CHANDIGARH’S INDIAN MODERNISTS EXHIBITION

The exhibition at the Government Museum and Art Gallery brought together drawings, photographs and archival material to foreground the Indian names who shaped Chandigarh alongside Le Corbusier. Curated by Deepika Gandhi, Eashan Chaufla, Vikramaditya Prakash and Maristella Casciato, it repositions the city as a collaborative project of nation-building, highlighting key figures such as Aditya Prakash, Urmila Eulie Chowdhury and MN Sharma.

The O(U)R exhibition at the Gould Hall, University of Washington; Photograph courtesy Vikramaditya Prakash
Chandigarh's Indian Modernist exhibition also displayed furniture designed during the making of Chandigarh, including the Jeanerret chair and Aditya Prakash's Continuous Line chair; Photograph by Vaibhav Passi

DOUBLE FRAMED EXHIBITION, CHANDIGARH

Prakash and Eashan Chaufla transform AP House in Sector 8C, Chandigarh, into an exploration of memory and inhabitation.

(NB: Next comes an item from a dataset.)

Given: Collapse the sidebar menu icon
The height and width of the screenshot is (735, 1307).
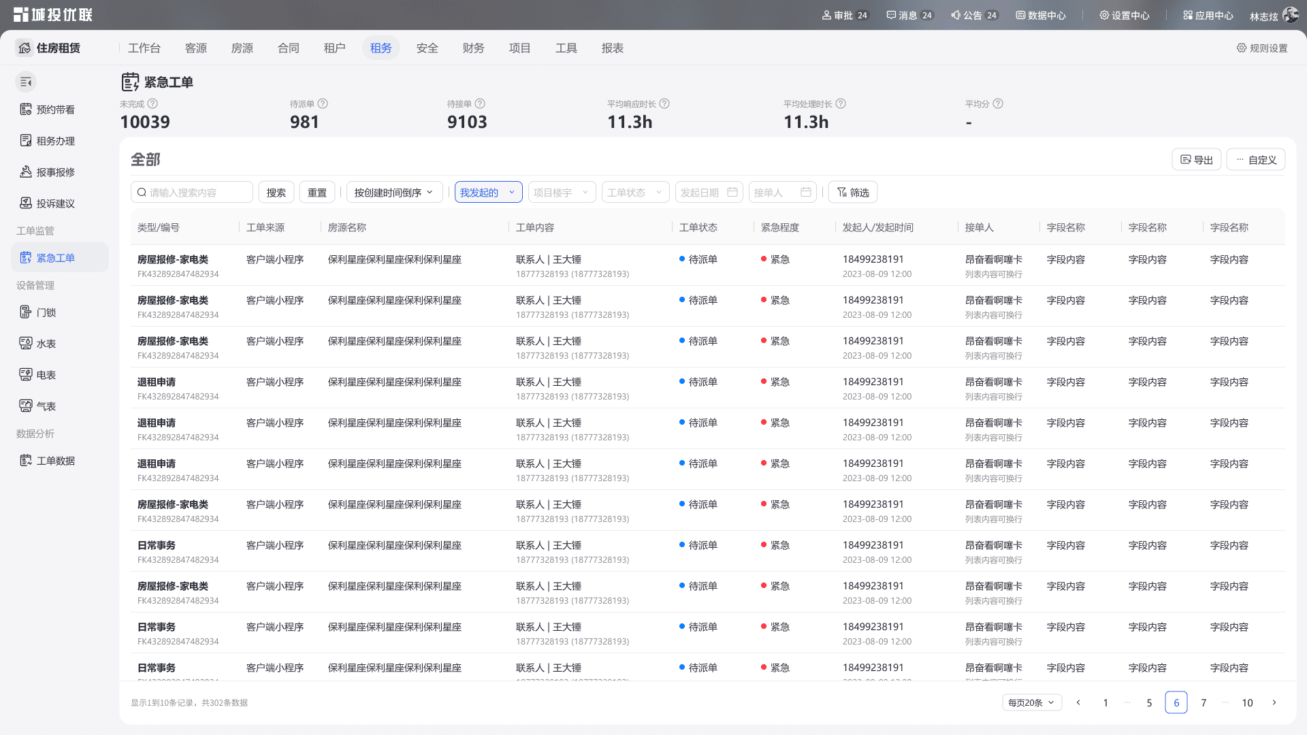Looking at the screenshot, I should (26, 82).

Designed in 1969 by Aditya Prakash, the house is both subject and stage, revealing layers of domestic life, architectural inheritance and personal history. Through spatial interventions and theatrical framing, the exhibition examines how memory accumulates within architecture and how the past coalesces into the present.

In the 70s, architecture in the country was looking for a national identity: “If you weren’t studying the jharokhas of Jodhpur, you weren’t doing Indian modernism.” This obsession is what undermined the Chandigarh ethos

Vikramaditya Prakash

 

WRITTEN WORD

Modernism, postcoloniality, global history and architecture are recurring themes in Prakash’s writing. Through books that range from challenging nation-oriented readings of architectural history to a guide on exploring the city he grew up in, called CHD Chandigarh, he has expanded conversations around modernism and the global circulation of architectural ideas. His renowned publications include Chandigarh’s Le Corbusier: The Struggle for Modernity in Postcolonial India and A Global History of Architecture (with Francis D.K. Ching and Mark Jarzombek). He has also brought his father Aditya Prakash’s contribution to Indian modernity into broader public consciousness through One Continuous Line and, more recently, Death of a Modernist, an intimate portrait of the architect as father, artist and man of letters.